SL: Sans pouvoir dresser ici un état des lieux complet, notamment dans un contexte de crise économique et sociale importante, j’identifierais toutefois quatre points liés les uns aux autres. Le principal problème est d’abord celui de la distribution : il s’agit là d’un point récurrent dans l’histoire de cette industrie – des pratiques monopolistiques avaient été mises en place dans ce domaine, inhibant toute évolution et rendant difficile une sortie hors de l’ère de l’apartheid ; or, c’est par ce biais que des films sud-africains pourront contribuer au développement (économique et humain) de l’industrie sud-africaine, en plus d’être davantage vus et reconnus par les spectateurs.

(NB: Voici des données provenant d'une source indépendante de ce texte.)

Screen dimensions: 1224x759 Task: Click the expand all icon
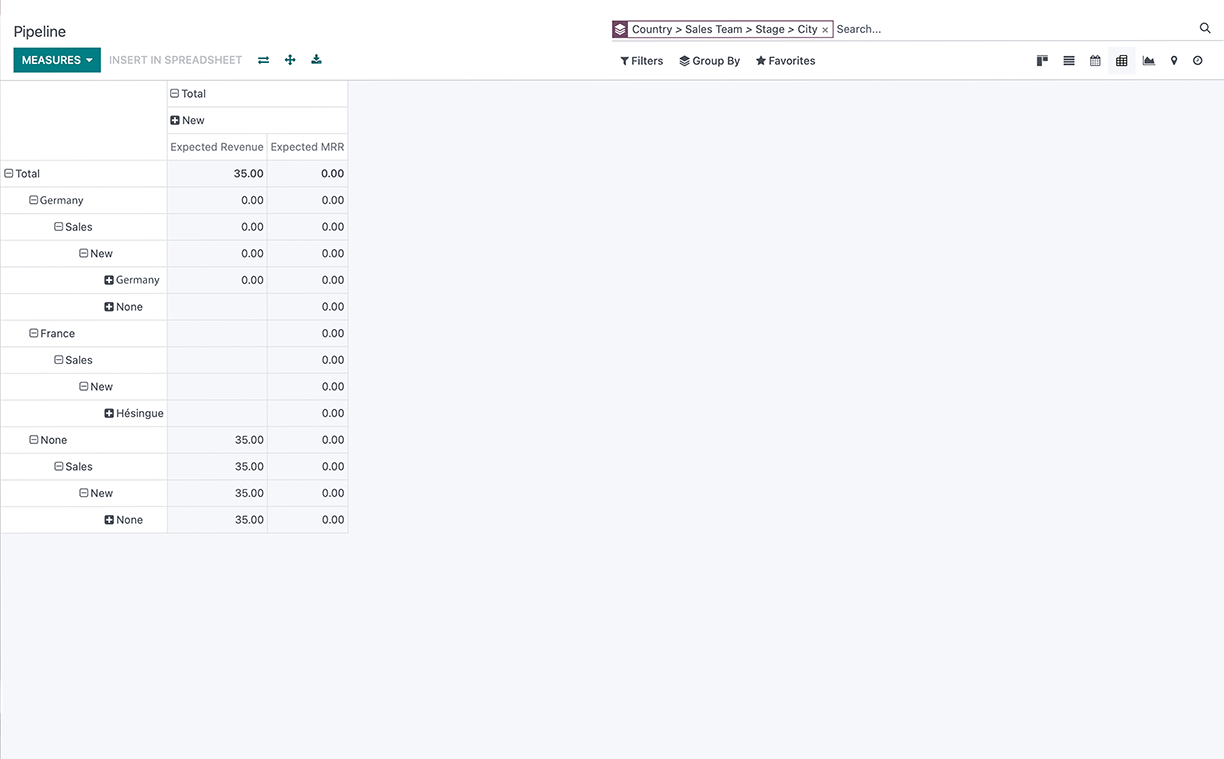click(x=290, y=60)
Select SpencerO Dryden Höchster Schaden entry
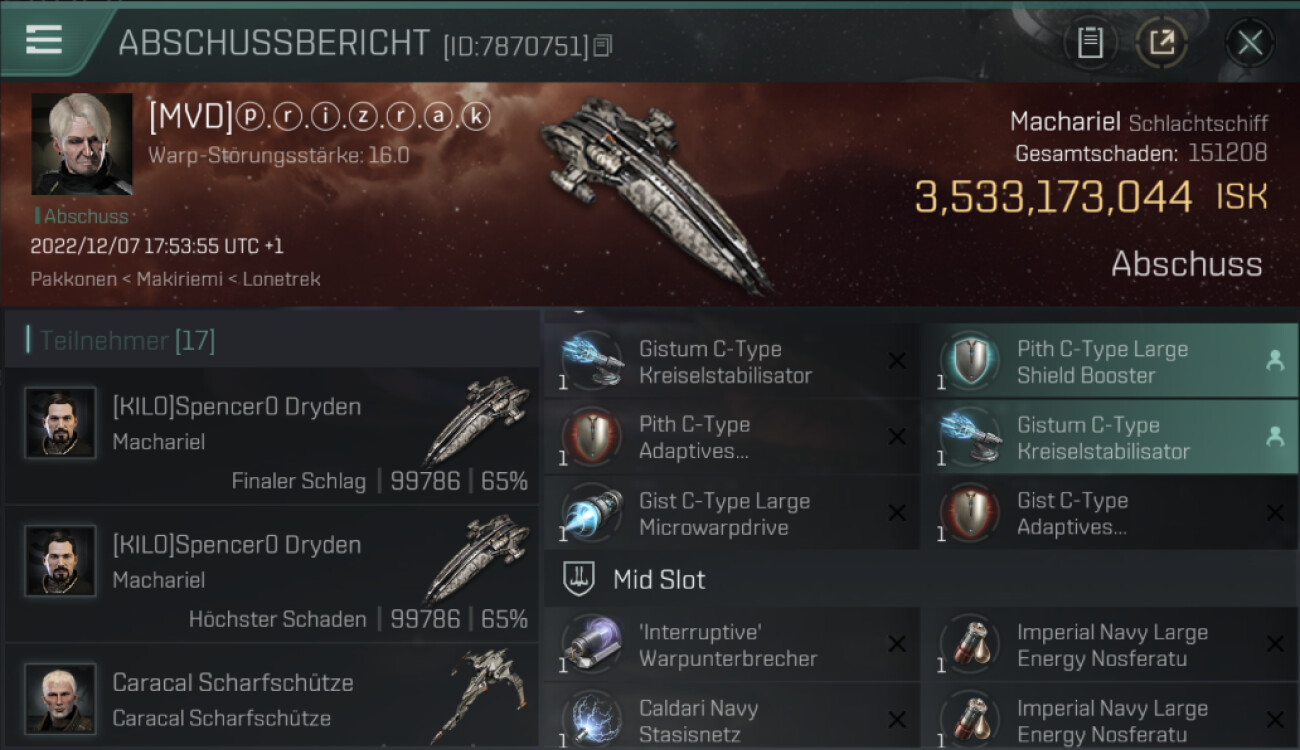 [271, 574]
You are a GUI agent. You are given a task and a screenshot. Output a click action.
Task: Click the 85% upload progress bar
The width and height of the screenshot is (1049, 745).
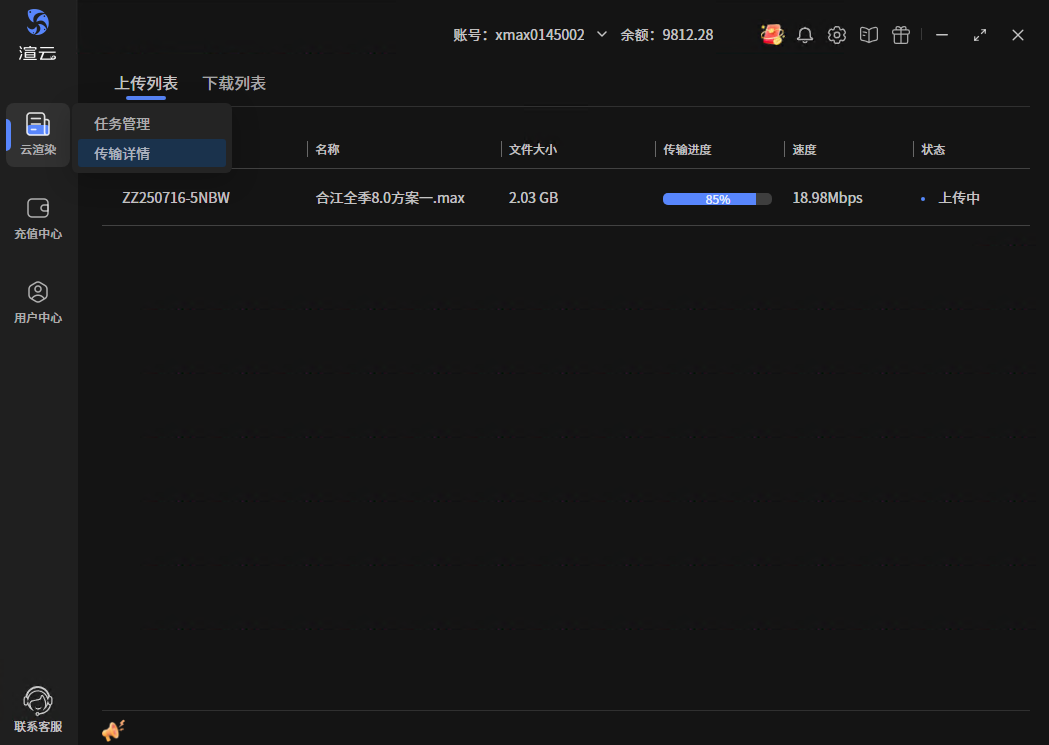tap(717, 199)
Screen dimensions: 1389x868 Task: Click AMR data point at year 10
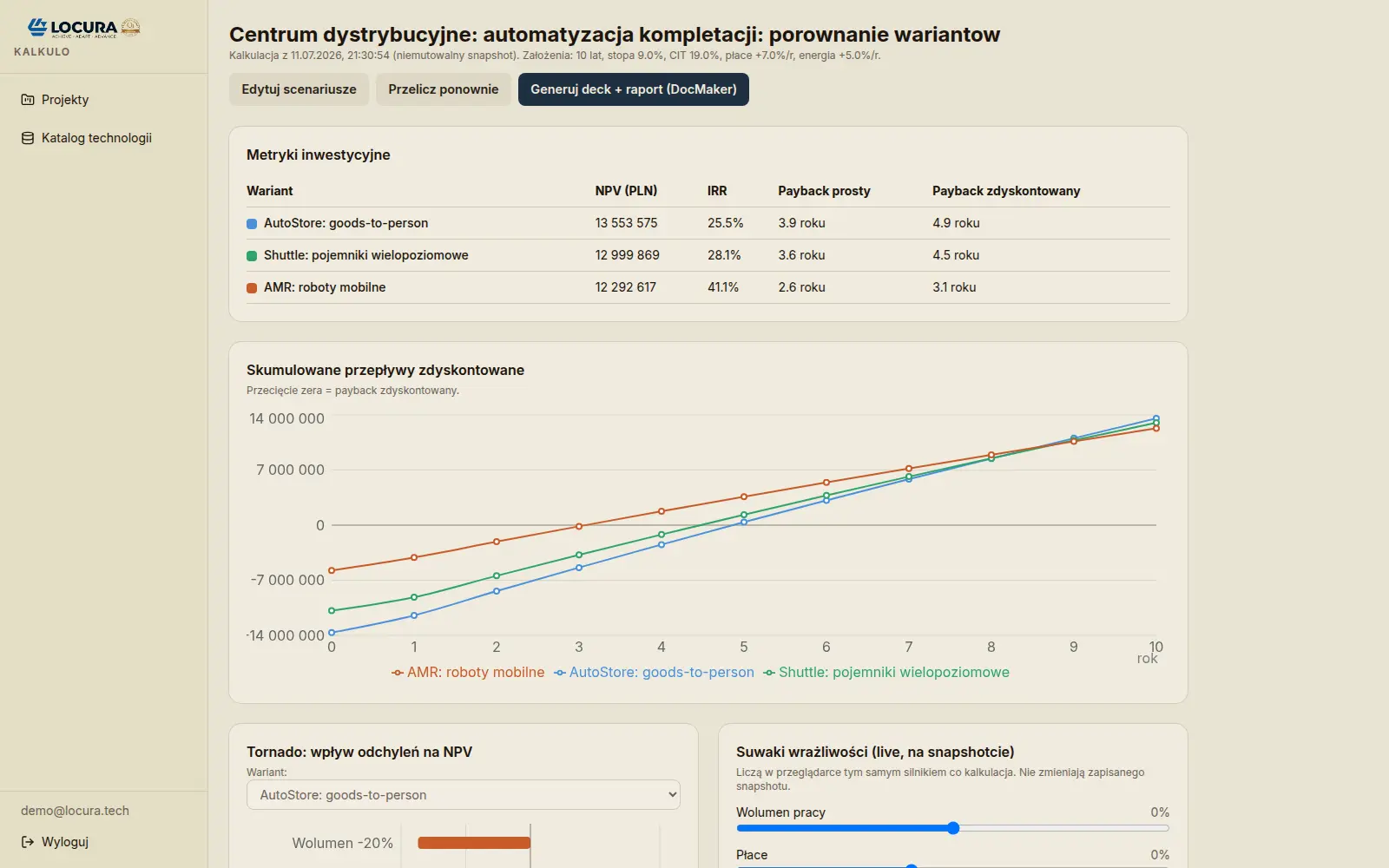coord(1156,429)
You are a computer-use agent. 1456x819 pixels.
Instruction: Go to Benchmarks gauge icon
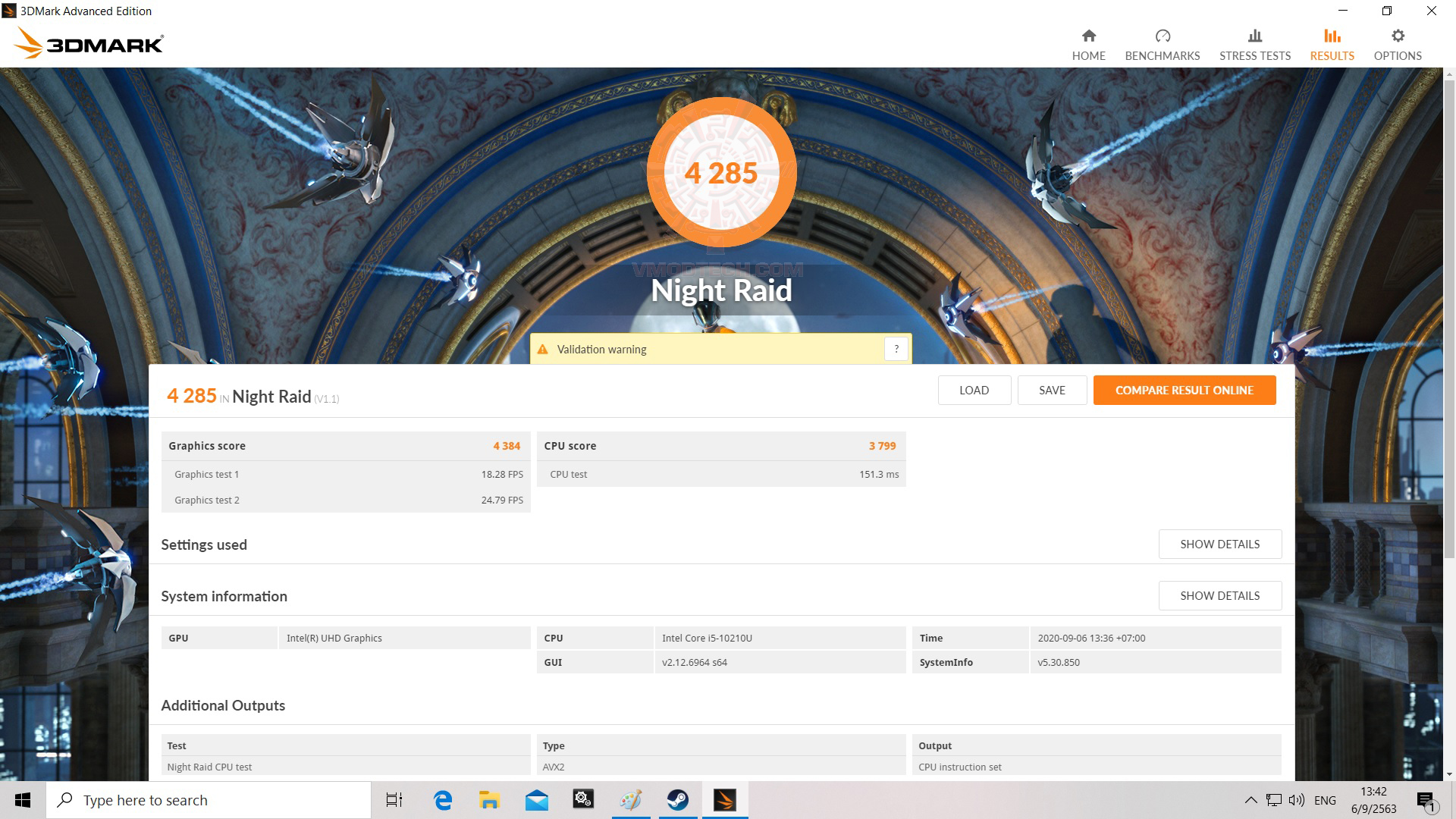[1162, 36]
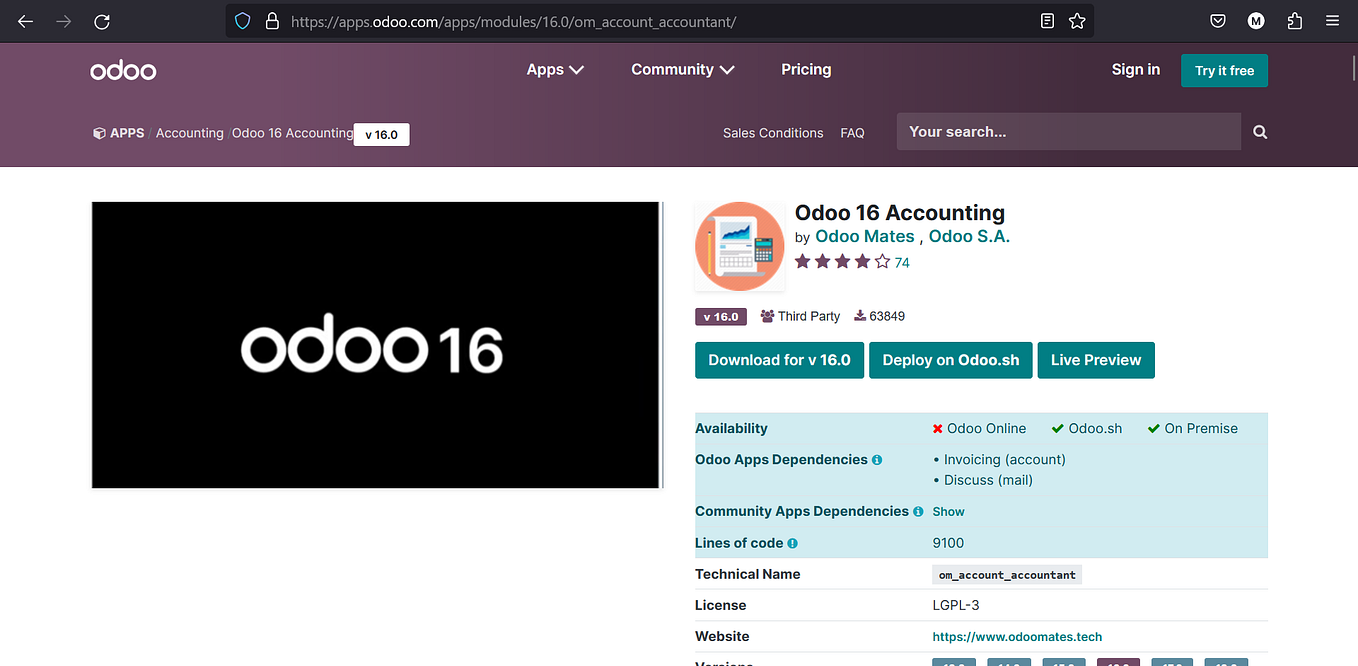Viewport: 1358px width, 666px height.
Task: Expand the Community dropdown
Action: tap(682, 69)
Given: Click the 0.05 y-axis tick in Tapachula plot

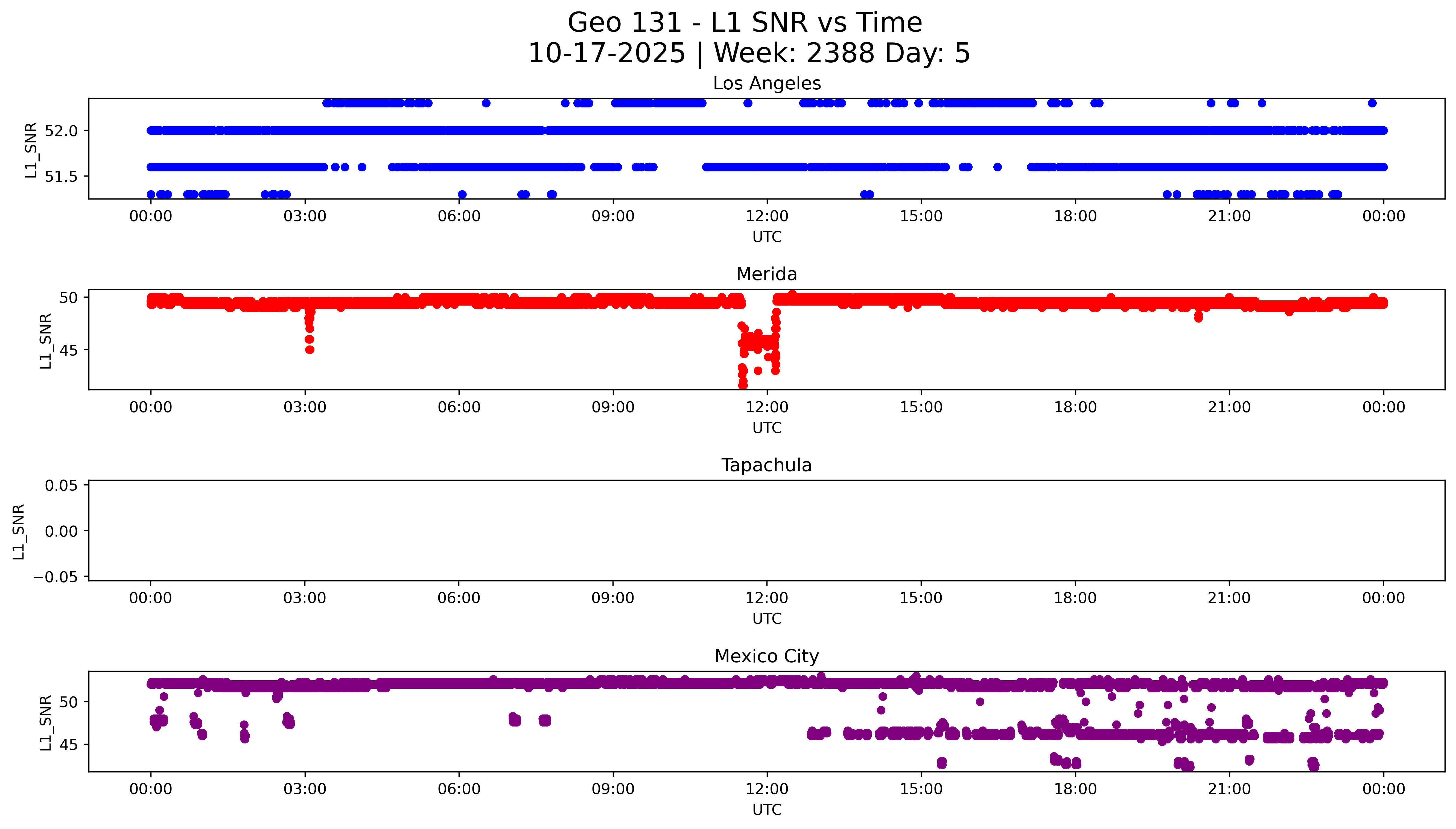Looking at the screenshot, I should [x=61, y=486].
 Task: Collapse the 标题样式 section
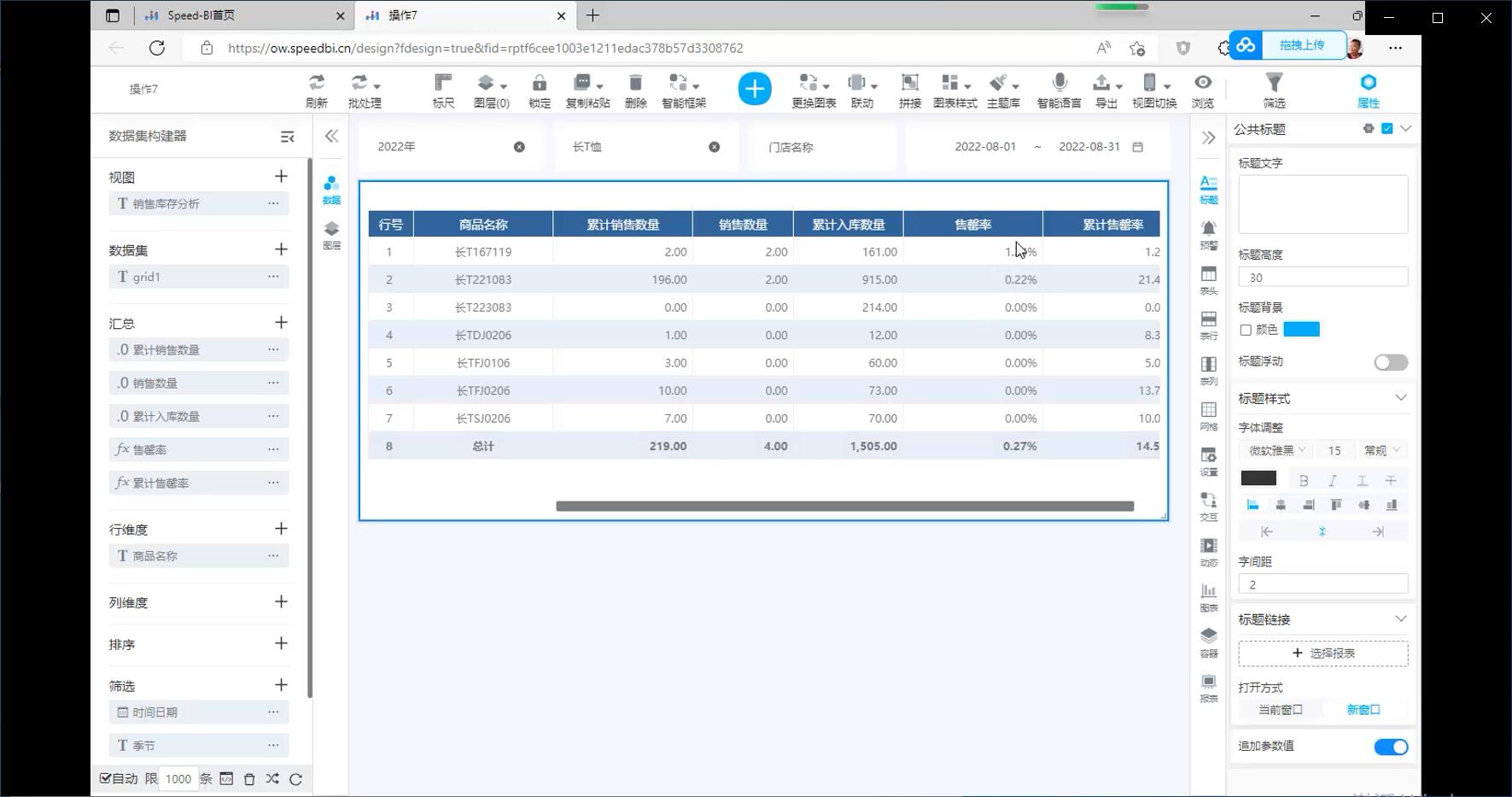coord(1400,398)
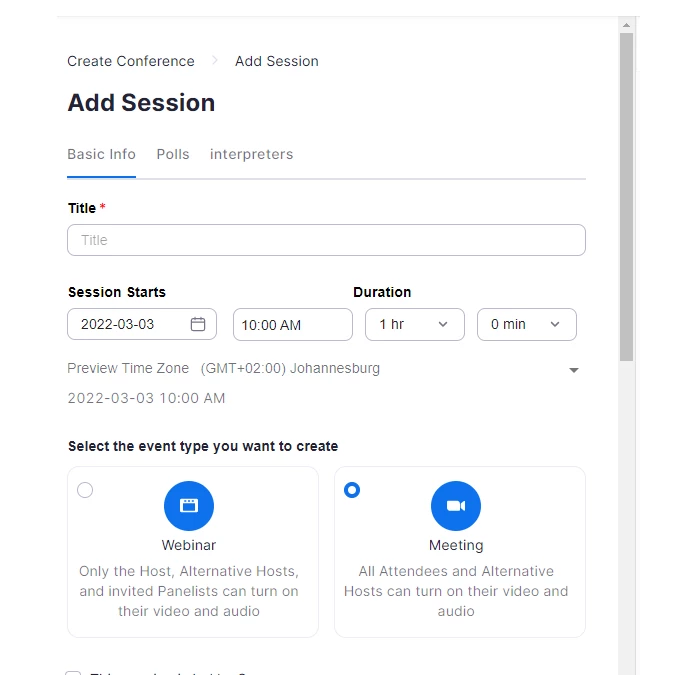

Le second problème serait celui de l’intégration sociale et de l’accessibilité des films au plus grand nombre : du côté de l’industrie elle-même, les « titulaires » des postes les plus importants dans la chaine allant de la production à l’exploitation des films ne représentent pas encore réellement la diversité de la nation arc-en-ciel ; par ailleurs, toutes les études montrent qu’aller au cinéma reste un luxe pour une majorité de Sud-Africains, soit en raison du prix du billet d’entrée lui-même, soit en raison des coûts de transports pour se rendre dans une salle, soit – et c’est le plus souvent le cas – pour ces deux raisons à la fois. Le troisième domaine – proche jusqu’à se superposer parfois au second – est celui de la formation ou de l’éducation à l’image : pour que les professionnels de l’industrie soient davantage représentatifs de ce qu’est l’Afrique du Sud aujourd’hui, il faut former davantage de personnes issues de toutes les strates de la société sud-africaine ; de la même façon, pour donner davantage envie d’aller au cinéma, il faut non seulement informer mais aussi « former » la population à l’image… Enfin, il est certainement nécessaire de développer de nouvelles formes de production pour orienter le cinéma sud-africain en dehors des modèles hollywoodiens et du « cinéma de genre ». Certaines lourdeurs ou habitudes demeurent et qui ont à voir, à mon avis, avec un certain rapport à l’argent. Mais le cinéma sud-africain est très riche et il existe de nombreux réalisateurs ou producteurs travaillant hors des sentiers battus ; simplement, ceux-ci sont encore moins visibles que les autres étant donné les problèmes que l’on a pu évoquer ici.